Stored items
--------------------------------------------------

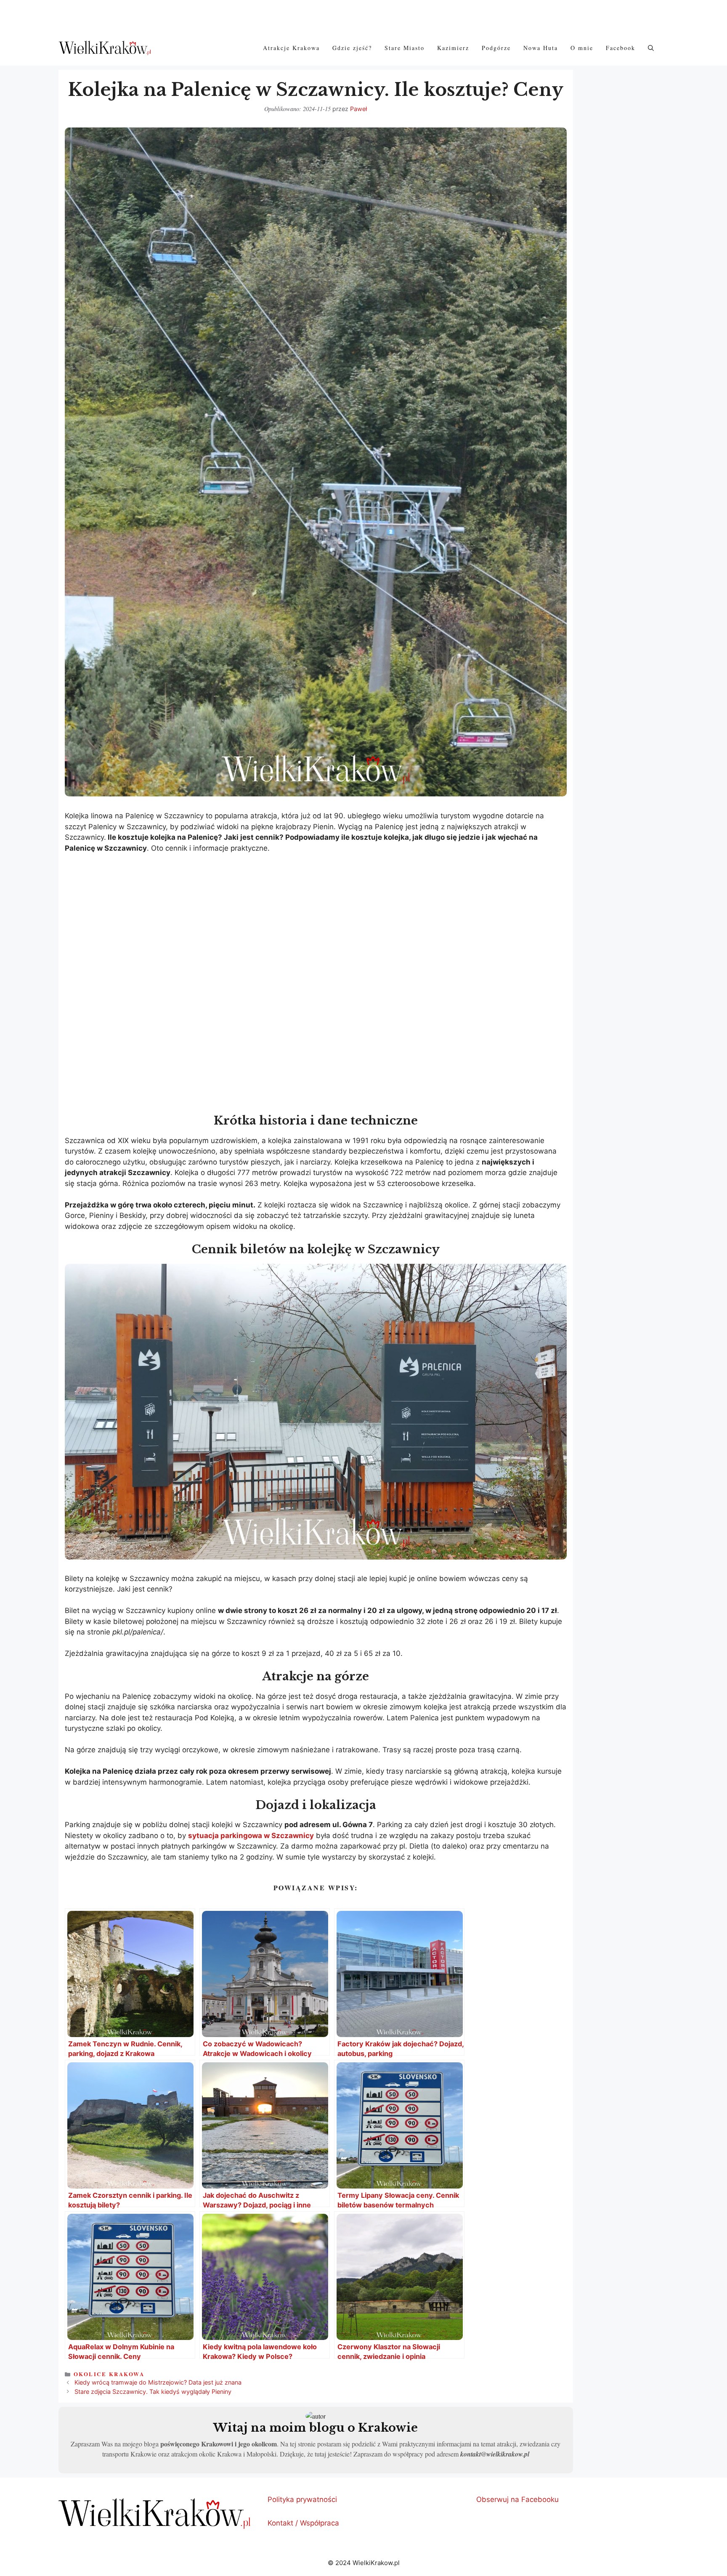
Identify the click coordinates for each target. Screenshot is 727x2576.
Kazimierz (453, 48)
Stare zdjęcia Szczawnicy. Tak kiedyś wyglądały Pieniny (152, 2391)
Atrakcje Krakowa (291, 48)
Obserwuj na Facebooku (517, 2499)
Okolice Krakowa (109, 2374)
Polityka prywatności (302, 2499)
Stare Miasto (405, 48)
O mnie (581, 48)
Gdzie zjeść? (352, 48)
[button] (651, 48)
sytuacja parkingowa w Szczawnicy (251, 1835)
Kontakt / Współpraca (303, 2523)
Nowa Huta (540, 48)
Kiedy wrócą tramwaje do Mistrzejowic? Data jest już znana (157, 2382)
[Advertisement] (316, 923)
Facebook (620, 48)
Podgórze (496, 48)
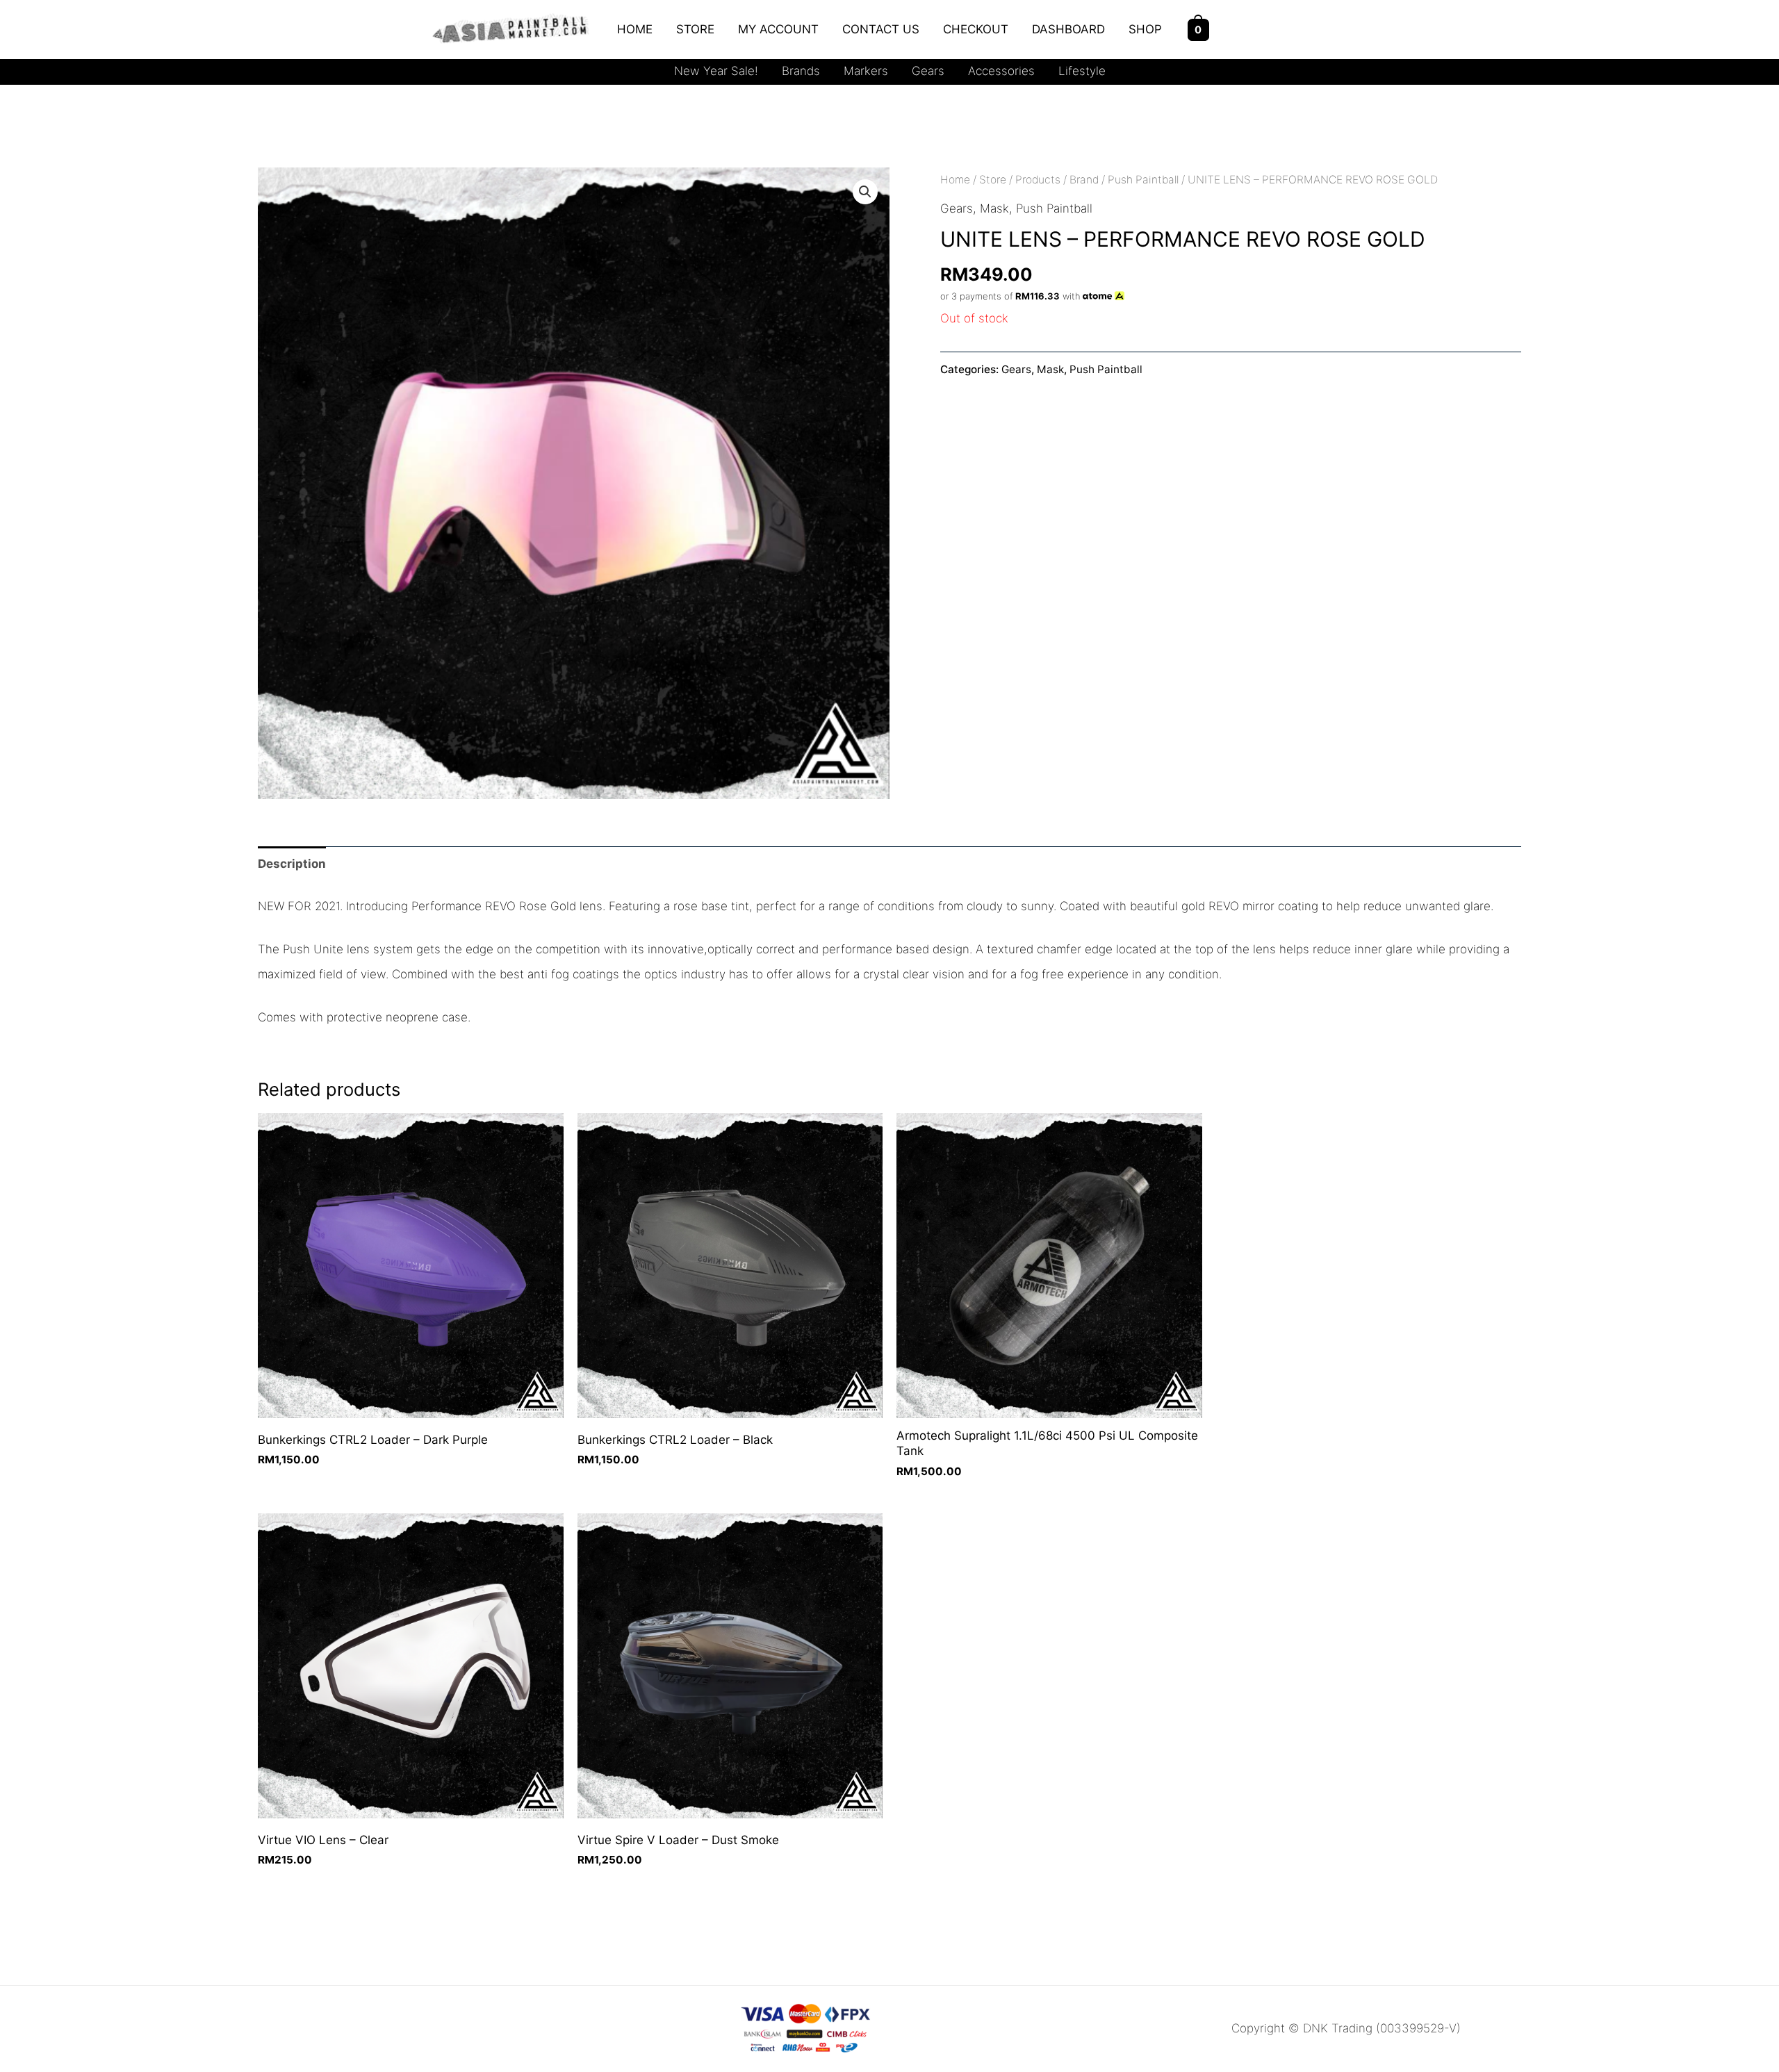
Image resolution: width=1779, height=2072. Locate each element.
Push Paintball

--------------------------------------------------

Filter the entries and copy out every line with the word "each".

Identify the click coordinates for each target. Screenshot is 727x2576.
Image resolution: width=1779, height=2072. Locate each element.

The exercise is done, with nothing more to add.